### Set task 1
From the F-test passage, list every distinct number that is written with a decimal point.
### Set task 2
Echo the F-test passage word for word, beginning at the words "Remember that the" and stopping after "not include zero.".
### Set task 3
According to the F-test passage, in what type of regression are the F-test's inferences not the same as the t-test's?

### Source extract
----

We are testing the null hypothesis $$H_0:b_1=0$$ against the alternative hypothesis $$H_1:\ b_1\ \neq 0$$. The critical F-value for $$k = 1$$ and $$n-2 = 8$$ degrees of freedom at a 5% significance level is roughly 5.32. Note that this is a one-tail test and therefore, we use the 5% F-table.

Remember that the null hypothesis is rejected if the calculated value of the F-statistic is greater than the critical value of F. Since $$28.48 > 5.32$$, we reject the null hypothesis and arrive at the conclusion that the slope coefficient is significantly different from zero.

Notice that we also rejected the null hypothesis in the previous examples. We did so because the 95% confidence interval did not include zero.

An F-test duplicates the t-test in regard to the slope coefficient significance for a linear regression model with one independent variable. In this case, $$t^2={2.306}^2\approx 5.32$$. Since F-statistic is the square of the t-statistic for the slope coefficient, its inferences are the same as the t-test. However, this is not the case for multiple regressions.

----

### Listed entries
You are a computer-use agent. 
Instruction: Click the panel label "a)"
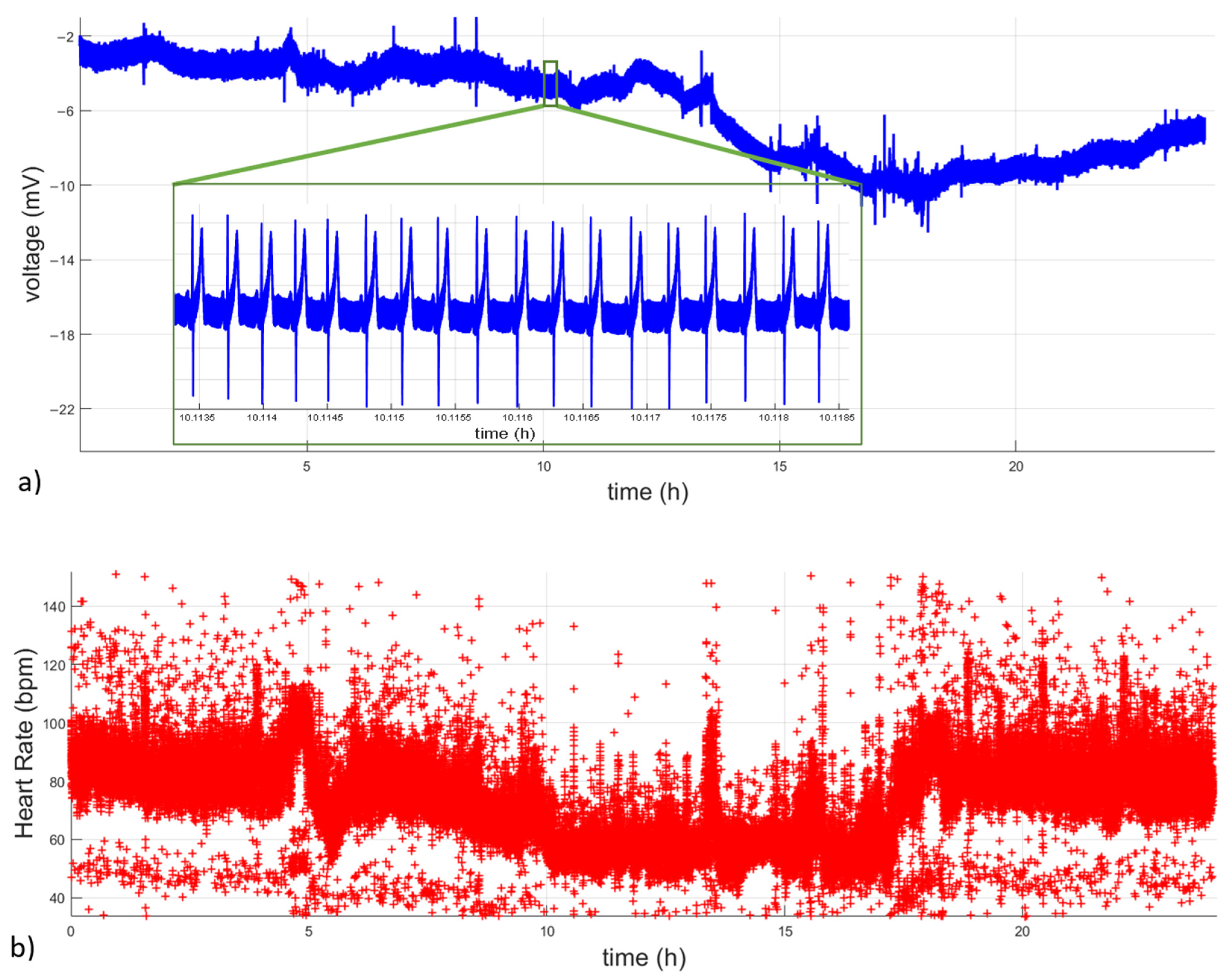point(29,483)
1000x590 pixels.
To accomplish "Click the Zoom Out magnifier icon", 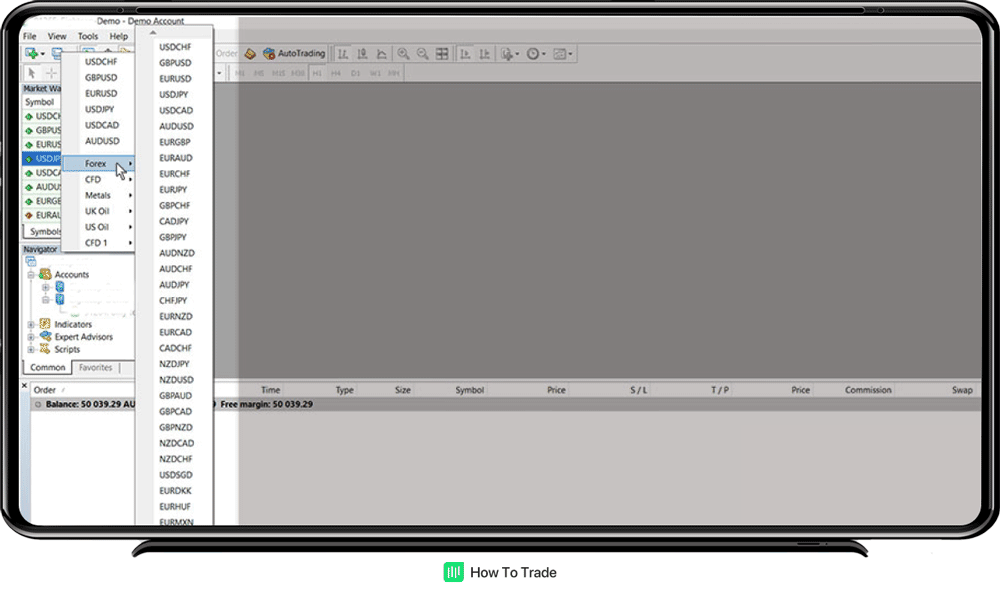I will click(422, 54).
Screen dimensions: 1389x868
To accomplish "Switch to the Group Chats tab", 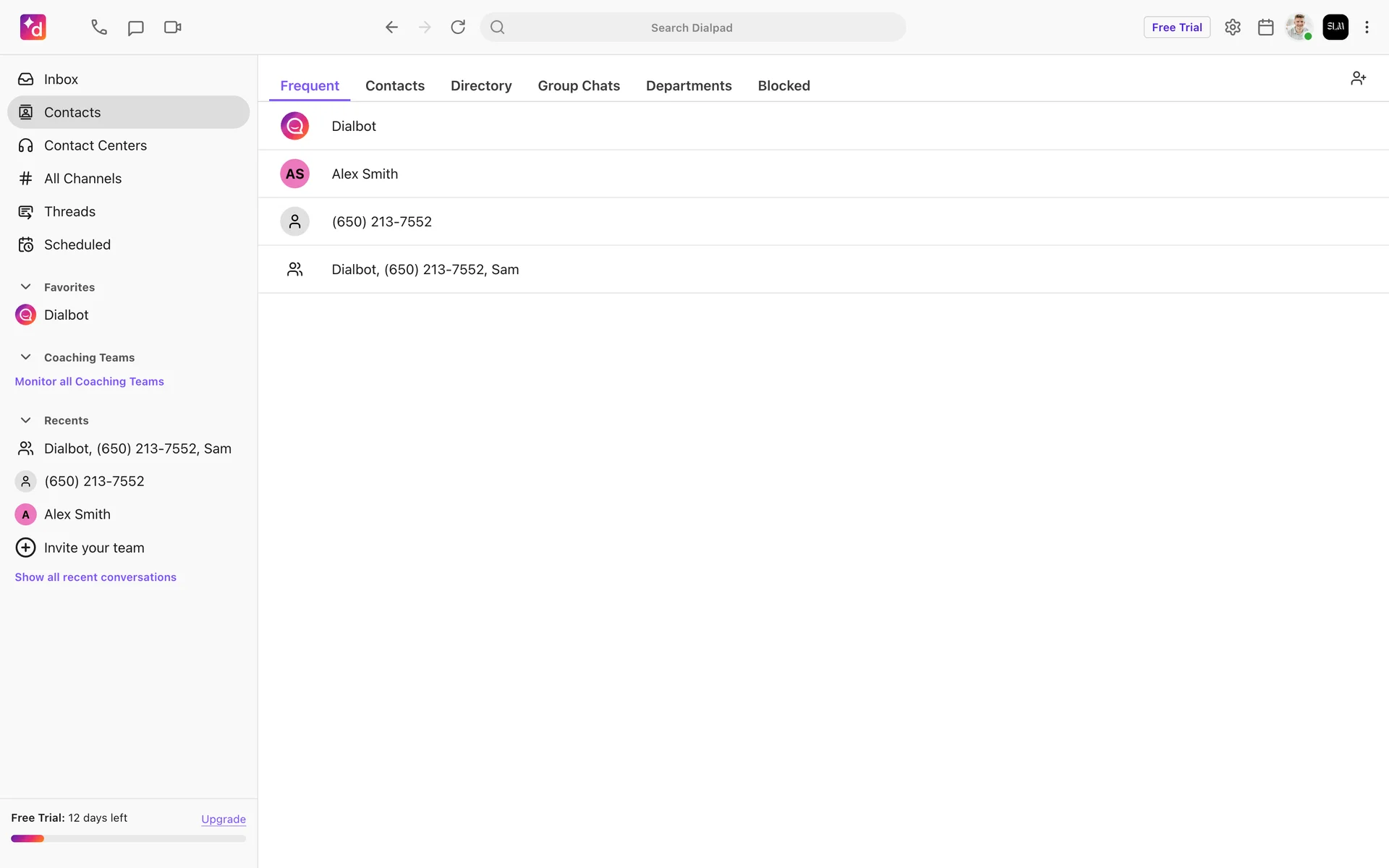I will (579, 85).
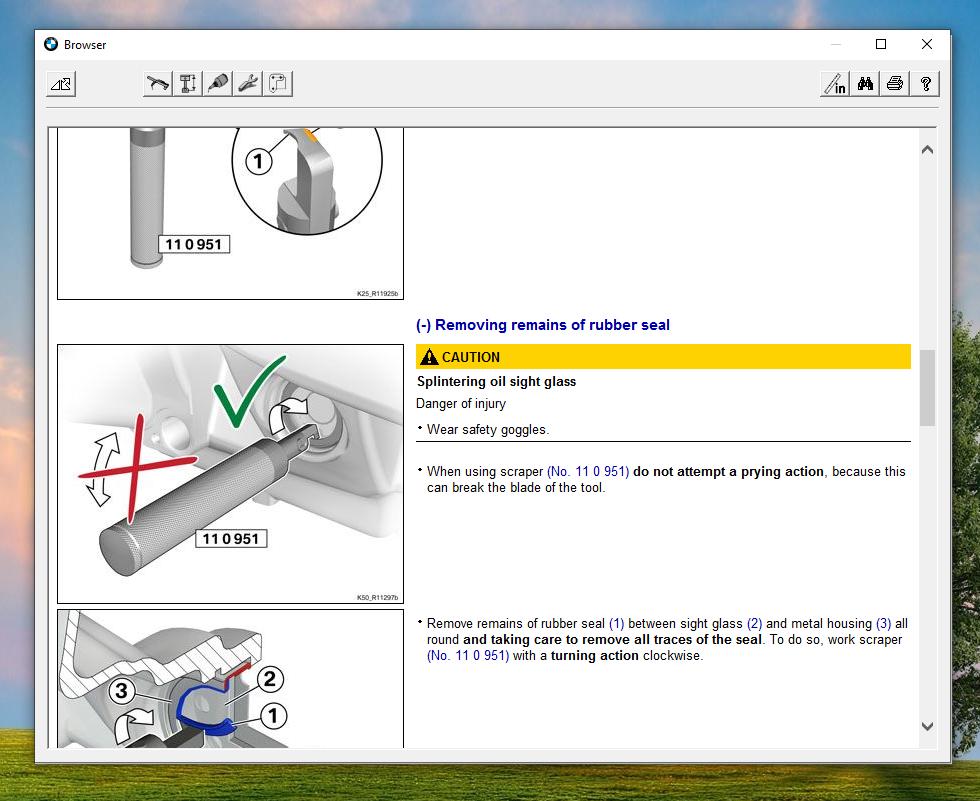Open search using the binoculars icon
Viewport: 980px width, 801px height.
[x=865, y=84]
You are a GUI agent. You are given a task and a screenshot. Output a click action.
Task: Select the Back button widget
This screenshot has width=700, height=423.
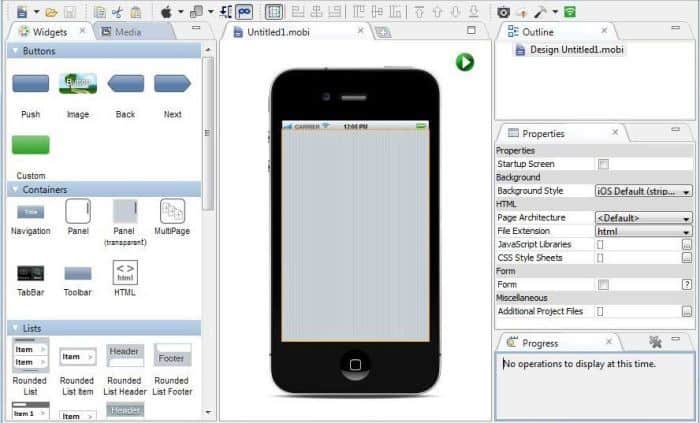(125, 84)
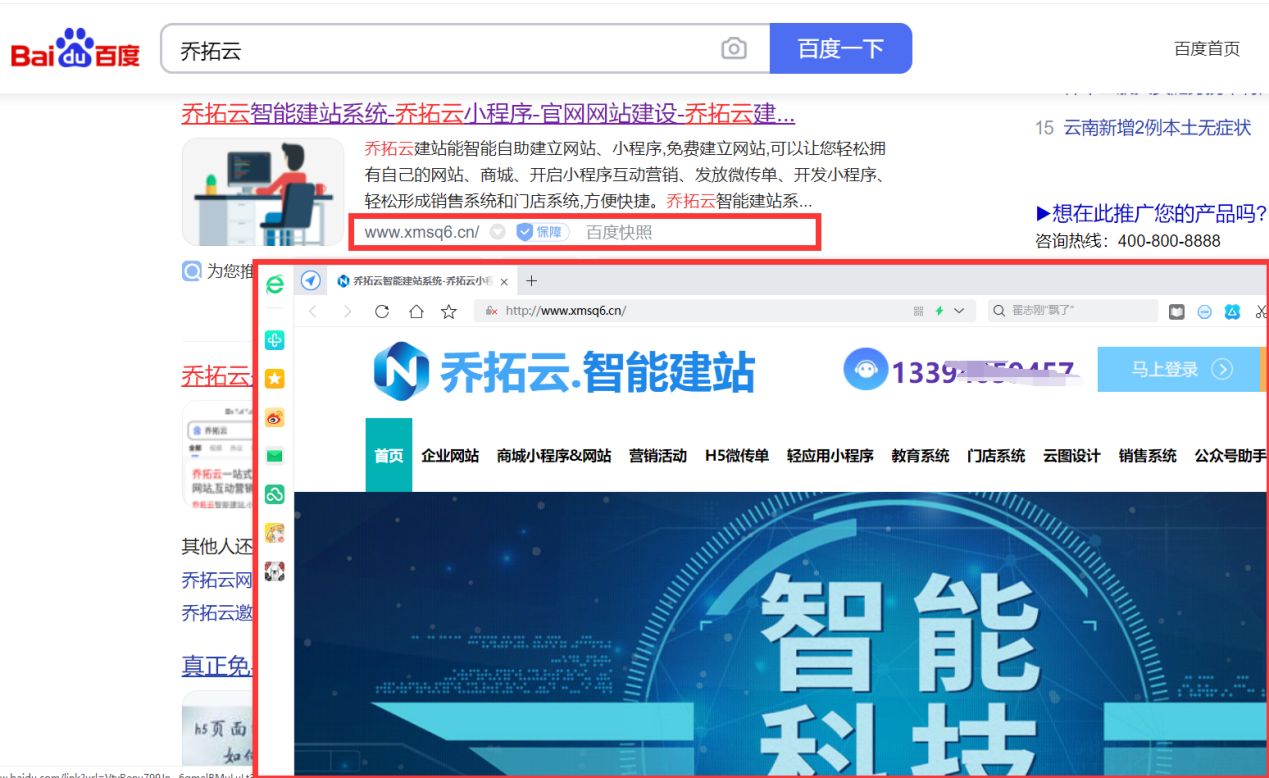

----

### Full output 1
5.32, 28.48, 2.306

### Full output 2
Remember that the null hypothesis is rejected if the calculated value of the F-statistic is greater than the critical value of F. Since $$28.48 > 5.32$$, we reject the null hypothesis and arrive at the conclusion that the slope coefficient is significantly different from zero.

Notice that we also rejected the null hypothesis in the previous examples. We did so because the 95% confidence interval did not include zero.

### Full output 3
Multiple regressions.